日本農業を破壊し、経済主権を米国に売り渡す日米FTA交渉は中止せよ

 米国通商代表部(USTR)が昨年12月、日本との通商交渉に向けて22の交渉項目を発表しました。USTRは今回の協定を「米日貿易協定」と呼んでおり、安倍政権が強調する「物品貿易協定」ではありません。「物品貿易」は22項目のうちの一つにすぎず、通信・金融を含むサービス貿易、知的財産、投資など広範囲にわたり、為替まで入っています。

 昨年の本会議で総理はアメリカと交渉するのは物品貿易協定であり「包括的なFTAではない」と答弁しましたが、USTRが挙げた22項目は、まさに「包括的なFTA」そのものではありませんか。

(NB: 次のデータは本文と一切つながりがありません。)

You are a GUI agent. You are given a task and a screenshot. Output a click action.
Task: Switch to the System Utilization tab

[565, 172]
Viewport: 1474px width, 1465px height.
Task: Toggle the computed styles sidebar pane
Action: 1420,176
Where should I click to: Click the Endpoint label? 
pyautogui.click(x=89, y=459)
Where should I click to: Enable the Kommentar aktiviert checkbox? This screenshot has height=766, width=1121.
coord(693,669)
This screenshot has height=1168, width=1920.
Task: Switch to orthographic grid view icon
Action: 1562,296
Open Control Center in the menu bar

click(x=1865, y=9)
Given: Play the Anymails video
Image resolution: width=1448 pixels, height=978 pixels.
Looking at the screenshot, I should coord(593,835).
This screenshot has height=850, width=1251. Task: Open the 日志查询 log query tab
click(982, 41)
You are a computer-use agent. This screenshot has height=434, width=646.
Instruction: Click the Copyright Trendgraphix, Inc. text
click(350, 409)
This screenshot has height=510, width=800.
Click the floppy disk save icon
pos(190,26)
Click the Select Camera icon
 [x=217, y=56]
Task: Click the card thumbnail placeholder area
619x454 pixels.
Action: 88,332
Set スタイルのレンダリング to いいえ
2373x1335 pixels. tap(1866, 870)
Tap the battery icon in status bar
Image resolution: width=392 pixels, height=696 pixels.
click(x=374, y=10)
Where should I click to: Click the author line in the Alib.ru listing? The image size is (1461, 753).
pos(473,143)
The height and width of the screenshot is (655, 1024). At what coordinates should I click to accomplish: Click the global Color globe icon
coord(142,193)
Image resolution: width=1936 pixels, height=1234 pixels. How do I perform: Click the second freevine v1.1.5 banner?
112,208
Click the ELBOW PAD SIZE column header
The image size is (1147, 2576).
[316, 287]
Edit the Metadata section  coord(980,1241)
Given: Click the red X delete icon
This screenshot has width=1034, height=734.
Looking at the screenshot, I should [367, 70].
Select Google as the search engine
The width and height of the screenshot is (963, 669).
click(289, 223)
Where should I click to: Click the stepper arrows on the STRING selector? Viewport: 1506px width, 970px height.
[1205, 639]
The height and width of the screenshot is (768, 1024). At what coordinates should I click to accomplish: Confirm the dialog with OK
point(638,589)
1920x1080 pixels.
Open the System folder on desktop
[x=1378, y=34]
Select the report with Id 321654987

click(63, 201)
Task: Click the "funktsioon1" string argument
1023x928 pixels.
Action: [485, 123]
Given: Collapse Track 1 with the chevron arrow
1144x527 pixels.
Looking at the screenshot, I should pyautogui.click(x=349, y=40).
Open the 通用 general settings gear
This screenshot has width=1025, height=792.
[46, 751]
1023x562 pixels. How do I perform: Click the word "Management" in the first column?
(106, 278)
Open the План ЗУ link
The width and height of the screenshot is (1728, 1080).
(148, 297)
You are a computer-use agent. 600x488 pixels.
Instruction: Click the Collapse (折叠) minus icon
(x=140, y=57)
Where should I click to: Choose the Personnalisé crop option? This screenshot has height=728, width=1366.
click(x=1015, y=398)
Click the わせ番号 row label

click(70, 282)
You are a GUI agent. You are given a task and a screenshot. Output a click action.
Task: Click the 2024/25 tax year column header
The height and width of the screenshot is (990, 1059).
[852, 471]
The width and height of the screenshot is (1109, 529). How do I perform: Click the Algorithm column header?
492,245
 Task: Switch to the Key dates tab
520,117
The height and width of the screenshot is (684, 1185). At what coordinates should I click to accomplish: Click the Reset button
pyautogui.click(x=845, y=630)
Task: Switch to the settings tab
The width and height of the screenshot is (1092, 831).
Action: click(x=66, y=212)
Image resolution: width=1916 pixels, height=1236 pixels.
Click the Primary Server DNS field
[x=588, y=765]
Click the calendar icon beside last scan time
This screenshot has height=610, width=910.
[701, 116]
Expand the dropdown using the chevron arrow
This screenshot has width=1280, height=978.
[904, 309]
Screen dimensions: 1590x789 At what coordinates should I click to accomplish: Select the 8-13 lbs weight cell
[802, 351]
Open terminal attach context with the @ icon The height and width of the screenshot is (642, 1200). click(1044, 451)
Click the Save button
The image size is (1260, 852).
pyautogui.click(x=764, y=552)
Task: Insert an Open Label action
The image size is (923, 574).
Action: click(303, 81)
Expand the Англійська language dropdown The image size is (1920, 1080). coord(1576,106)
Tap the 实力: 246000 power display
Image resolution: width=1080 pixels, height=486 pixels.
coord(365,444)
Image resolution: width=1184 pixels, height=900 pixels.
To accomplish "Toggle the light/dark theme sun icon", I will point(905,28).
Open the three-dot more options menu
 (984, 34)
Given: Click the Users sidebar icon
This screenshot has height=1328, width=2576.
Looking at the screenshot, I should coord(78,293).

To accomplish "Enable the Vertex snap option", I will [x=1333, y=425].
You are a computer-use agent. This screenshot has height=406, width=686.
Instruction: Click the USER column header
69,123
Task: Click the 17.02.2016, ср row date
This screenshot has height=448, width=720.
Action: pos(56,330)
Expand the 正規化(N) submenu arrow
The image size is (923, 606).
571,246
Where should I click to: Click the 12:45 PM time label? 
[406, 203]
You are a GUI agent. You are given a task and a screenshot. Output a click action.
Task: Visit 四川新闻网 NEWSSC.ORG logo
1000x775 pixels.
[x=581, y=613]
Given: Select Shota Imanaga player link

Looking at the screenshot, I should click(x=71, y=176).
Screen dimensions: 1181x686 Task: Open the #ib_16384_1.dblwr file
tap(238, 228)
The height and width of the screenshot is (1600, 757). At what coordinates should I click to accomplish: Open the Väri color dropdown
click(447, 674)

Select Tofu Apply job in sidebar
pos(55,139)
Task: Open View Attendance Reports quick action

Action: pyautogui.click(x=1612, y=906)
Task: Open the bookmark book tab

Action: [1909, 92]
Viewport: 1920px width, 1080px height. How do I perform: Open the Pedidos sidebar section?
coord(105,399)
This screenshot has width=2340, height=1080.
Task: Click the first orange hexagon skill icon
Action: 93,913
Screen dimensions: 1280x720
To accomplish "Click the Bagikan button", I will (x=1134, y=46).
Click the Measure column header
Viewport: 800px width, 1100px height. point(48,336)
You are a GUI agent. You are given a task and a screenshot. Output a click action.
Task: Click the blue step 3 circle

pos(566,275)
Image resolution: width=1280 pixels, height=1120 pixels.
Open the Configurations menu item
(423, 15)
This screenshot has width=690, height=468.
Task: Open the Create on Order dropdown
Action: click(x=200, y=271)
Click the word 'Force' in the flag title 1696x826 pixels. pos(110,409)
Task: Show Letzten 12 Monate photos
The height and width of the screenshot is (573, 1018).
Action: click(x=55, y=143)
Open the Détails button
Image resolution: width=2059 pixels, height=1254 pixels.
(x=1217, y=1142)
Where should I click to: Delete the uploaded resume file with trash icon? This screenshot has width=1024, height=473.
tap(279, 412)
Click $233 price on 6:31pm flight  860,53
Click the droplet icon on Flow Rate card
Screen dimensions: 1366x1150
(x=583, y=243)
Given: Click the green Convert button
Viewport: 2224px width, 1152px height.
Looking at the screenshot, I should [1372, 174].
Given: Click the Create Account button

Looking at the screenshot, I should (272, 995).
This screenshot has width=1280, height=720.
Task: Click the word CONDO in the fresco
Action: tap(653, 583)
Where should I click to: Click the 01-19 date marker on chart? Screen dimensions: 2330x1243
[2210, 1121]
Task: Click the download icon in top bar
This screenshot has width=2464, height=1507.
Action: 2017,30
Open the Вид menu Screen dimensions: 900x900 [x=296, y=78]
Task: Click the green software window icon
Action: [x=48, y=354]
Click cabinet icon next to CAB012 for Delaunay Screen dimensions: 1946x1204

 安倍首相が事実と異なる説明をしてきたのか、USTRが合意にないことを発表したのか。どちらが真実か、はっきりさせるべきではありませんか。

 日本農業を破壊し、経済主権をアメリカに売り渡す日米FTA交渉は、ただちに中止すべきです。総理の答弁を求めます。

沖縄県民への新基地押し付けやめ、米国に普天間基地撤去求めよ

期間も費用もわからない新基地工事を直ちに中止せよ

 沖縄県知事選挙では、8万票の大差で玉城デニーさんが当選し、辺野古新基地建設反対の圧倒的な民意が示されました。しかし安倍政権はそれを一顧だにせず、辺野古で土砂投入を強行しています。

 大浦湾の「マヨネーズ並み」といわれる超軟弱地盤の存在について、政府は3年前に報告を受けながら隠ぺいしていましたが、地盤改良の必要性をようやく認めました。

 そして、総理は地盤改良を行う場合の「今後の工期や費用について確たることを言うのは困難」と述べました。工事がいつまでかかるか、費用がどれだけかかるかもわからずに、赤土を含む違法な土砂投入を続け、新たな護岸まで建設するのは、言語道断です。直ちに工事を中止するべきではありませんか。

国際法違反で建設された普天間基地は、無条件返還が当然

 日米両政府が普天間基地の返還を合意してから23年になりますが、いまだに実現していません。なぜか。代替基地を沖縄県内に求めてきたからです。

 しかし普天間基地は1945年4月、米軍が住民を強制収容している間に、民有地を囲い込んで造ったものです。基地の91%は私有地でしたが、対価も全く支払われていません。

 ハーグ陸戦法規は、戦争中といえども私有地を没収することを禁じており、たとえ軍の必要で収用する場合であっても、その場合は対価の支払いを義務付けています。住民を収容所に入れている間に土地を強奪し、対価も払わないというのは、どんな弁明も通用しない国際法違反の行為にほかなりません。総理には、これが国際法違反だという認識がありますか。

 国際法違反で建設された普天間基地は、無条件返還が当然ではありませんか。

 総理は「これまで20年以上におよぶ沖縄県や市町村との対話の積み重ねの上に、辺野古移設を進め」ると述べました。しかし、安倍政権が一体どんな対話を行ったというのですか。問答無用で強権を発動しているだけではありませんか。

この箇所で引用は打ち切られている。